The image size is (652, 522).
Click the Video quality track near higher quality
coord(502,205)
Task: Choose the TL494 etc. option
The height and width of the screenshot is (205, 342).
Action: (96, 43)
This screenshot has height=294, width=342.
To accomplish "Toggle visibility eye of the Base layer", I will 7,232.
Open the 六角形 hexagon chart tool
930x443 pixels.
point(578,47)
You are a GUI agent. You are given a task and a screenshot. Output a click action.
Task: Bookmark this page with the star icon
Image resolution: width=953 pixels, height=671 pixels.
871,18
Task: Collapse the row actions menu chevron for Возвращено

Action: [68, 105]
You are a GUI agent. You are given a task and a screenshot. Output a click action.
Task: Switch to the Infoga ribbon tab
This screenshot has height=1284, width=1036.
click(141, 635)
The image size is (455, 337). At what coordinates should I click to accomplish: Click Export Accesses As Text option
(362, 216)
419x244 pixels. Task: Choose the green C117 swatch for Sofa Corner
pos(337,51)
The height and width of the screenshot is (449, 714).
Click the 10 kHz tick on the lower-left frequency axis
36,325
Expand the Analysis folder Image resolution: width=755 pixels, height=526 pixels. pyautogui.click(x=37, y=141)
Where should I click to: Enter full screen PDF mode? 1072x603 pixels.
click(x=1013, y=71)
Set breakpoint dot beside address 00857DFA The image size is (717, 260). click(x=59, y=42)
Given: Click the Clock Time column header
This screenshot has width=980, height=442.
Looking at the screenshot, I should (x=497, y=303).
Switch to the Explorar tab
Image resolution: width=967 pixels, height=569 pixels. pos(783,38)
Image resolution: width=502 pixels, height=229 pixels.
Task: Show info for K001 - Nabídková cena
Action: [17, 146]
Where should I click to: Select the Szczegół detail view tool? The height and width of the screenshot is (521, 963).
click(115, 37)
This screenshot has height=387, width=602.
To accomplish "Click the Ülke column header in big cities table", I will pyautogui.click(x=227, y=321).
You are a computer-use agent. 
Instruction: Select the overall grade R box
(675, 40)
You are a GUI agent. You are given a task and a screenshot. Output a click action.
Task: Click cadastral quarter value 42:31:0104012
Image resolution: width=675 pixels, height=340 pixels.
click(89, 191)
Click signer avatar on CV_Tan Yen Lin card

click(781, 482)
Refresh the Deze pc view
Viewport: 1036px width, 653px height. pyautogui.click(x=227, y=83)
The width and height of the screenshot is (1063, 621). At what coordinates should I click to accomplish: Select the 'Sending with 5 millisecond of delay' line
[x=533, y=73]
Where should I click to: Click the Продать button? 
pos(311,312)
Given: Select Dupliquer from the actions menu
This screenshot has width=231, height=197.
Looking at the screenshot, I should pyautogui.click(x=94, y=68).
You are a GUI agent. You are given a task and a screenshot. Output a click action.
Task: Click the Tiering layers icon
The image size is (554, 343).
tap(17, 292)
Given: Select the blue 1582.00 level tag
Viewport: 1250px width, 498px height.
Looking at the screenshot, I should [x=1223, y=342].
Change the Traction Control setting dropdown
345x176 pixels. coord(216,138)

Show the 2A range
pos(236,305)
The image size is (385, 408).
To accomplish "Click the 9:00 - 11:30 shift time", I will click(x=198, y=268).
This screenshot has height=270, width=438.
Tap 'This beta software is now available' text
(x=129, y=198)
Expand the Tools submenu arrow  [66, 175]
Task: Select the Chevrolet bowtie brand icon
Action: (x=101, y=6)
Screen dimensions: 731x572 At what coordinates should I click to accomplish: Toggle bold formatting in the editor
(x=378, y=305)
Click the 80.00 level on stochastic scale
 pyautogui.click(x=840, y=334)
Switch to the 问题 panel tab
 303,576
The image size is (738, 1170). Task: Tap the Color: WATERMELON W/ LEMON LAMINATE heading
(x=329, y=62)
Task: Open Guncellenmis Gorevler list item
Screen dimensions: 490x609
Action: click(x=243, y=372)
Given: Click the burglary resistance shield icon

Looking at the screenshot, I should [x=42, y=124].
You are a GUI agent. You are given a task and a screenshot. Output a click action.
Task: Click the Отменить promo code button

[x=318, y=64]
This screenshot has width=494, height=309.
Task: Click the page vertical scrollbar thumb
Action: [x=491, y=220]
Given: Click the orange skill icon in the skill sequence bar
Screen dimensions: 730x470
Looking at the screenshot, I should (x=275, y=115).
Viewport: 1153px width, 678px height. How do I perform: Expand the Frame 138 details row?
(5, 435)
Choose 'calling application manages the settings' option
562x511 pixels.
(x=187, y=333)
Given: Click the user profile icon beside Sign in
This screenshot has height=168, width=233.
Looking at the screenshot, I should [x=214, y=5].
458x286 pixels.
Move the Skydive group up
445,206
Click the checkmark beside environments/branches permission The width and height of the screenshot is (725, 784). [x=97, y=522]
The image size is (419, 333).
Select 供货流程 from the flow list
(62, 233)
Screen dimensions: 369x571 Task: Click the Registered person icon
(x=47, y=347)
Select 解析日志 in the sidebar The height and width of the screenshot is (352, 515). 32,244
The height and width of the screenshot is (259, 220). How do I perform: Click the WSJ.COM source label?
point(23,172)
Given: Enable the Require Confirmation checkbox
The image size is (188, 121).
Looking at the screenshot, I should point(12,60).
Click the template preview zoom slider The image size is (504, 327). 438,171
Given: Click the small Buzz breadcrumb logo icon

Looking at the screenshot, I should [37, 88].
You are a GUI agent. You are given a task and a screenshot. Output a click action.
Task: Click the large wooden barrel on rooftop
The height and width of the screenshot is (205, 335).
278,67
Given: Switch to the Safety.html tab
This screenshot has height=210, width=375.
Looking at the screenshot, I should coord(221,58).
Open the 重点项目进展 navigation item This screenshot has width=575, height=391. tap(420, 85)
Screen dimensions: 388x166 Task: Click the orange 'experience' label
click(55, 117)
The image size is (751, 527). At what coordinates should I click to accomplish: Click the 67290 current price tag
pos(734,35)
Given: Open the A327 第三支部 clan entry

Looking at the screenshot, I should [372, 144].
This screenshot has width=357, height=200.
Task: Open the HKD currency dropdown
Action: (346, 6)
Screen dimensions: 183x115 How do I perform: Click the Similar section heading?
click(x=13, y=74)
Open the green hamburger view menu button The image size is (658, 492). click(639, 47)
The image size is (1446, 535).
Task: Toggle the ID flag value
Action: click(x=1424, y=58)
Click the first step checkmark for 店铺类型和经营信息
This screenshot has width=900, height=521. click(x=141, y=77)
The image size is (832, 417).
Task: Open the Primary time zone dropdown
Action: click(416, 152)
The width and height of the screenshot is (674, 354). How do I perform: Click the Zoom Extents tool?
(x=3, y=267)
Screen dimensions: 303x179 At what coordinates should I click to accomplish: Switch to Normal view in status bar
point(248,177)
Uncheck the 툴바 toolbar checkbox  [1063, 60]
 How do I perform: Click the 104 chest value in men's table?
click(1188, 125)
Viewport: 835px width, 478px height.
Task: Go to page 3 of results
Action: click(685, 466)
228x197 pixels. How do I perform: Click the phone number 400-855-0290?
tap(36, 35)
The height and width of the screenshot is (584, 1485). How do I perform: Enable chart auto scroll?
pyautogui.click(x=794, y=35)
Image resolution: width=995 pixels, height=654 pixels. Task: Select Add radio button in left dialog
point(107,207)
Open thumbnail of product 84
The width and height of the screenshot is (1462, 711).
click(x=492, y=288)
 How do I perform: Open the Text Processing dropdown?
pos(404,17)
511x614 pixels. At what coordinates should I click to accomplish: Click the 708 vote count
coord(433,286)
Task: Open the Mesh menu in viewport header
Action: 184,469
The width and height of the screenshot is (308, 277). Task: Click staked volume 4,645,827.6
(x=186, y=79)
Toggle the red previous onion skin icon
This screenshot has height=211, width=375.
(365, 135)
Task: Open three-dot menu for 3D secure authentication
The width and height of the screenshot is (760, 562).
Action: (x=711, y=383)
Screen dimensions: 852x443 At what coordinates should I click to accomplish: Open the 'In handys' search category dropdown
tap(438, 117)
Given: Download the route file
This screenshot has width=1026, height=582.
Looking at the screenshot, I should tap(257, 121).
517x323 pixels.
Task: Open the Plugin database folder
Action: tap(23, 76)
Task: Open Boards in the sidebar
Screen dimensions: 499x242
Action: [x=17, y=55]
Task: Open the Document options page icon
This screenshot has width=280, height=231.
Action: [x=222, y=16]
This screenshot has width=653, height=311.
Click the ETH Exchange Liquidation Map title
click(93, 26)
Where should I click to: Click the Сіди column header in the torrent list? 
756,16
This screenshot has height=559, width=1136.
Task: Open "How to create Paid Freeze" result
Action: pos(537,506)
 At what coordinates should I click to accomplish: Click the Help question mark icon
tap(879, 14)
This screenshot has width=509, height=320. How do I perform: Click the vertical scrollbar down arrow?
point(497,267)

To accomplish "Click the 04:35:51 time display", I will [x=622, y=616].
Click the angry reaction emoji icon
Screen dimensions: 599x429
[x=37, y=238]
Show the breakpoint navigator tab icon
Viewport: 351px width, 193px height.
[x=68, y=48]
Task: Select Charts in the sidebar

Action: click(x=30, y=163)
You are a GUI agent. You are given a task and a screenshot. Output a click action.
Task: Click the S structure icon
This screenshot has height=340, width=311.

__WHAT THE TASK REQUIRES__:
From the records above, repeat exactly the lines from the one with "228x197 pixels. How" through the one with "Given: Download the route file", both included.

__OUTPUT BELOW__:
228x197 pixels. How do I perform: Click the phone number 400-855-0290?
tap(36, 35)
The height and width of the screenshot is (584, 1485). How do I perform: Enable chart auto scroll?
pyautogui.click(x=794, y=35)
Image resolution: width=995 pixels, height=654 pixels. Task: Select Add radio button in left dialog
point(107,207)
Open thumbnail of product 84
The width and height of the screenshot is (1462, 711).
click(x=492, y=288)
 How do I perform: Open the Text Processing dropdown?
pos(404,17)
511x614 pixels. At what coordinates should I click to accomplish: Click the 708 vote count
coord(433,286)
Task: Open the Mesh menu in viewport header
Action: 184,469
The width and height of the screenshot is (308, 277). Task: Click staked volume 4,645,827.6
(x=186, y=79)
Toggle the red previous onion skin icon
This screenshot has height=211, width=375.
(365, 135)
Task: Open three-dot menu for 3D secure authentication
The width and height of the screenshot is (760, 562).
Action: (x=711, y=383)
Screen dimensions: 852x443 At what coordinates should I click to accomplish: Open the 'In handys' search category dropdown
tap(438, 117)
Given: Download the route file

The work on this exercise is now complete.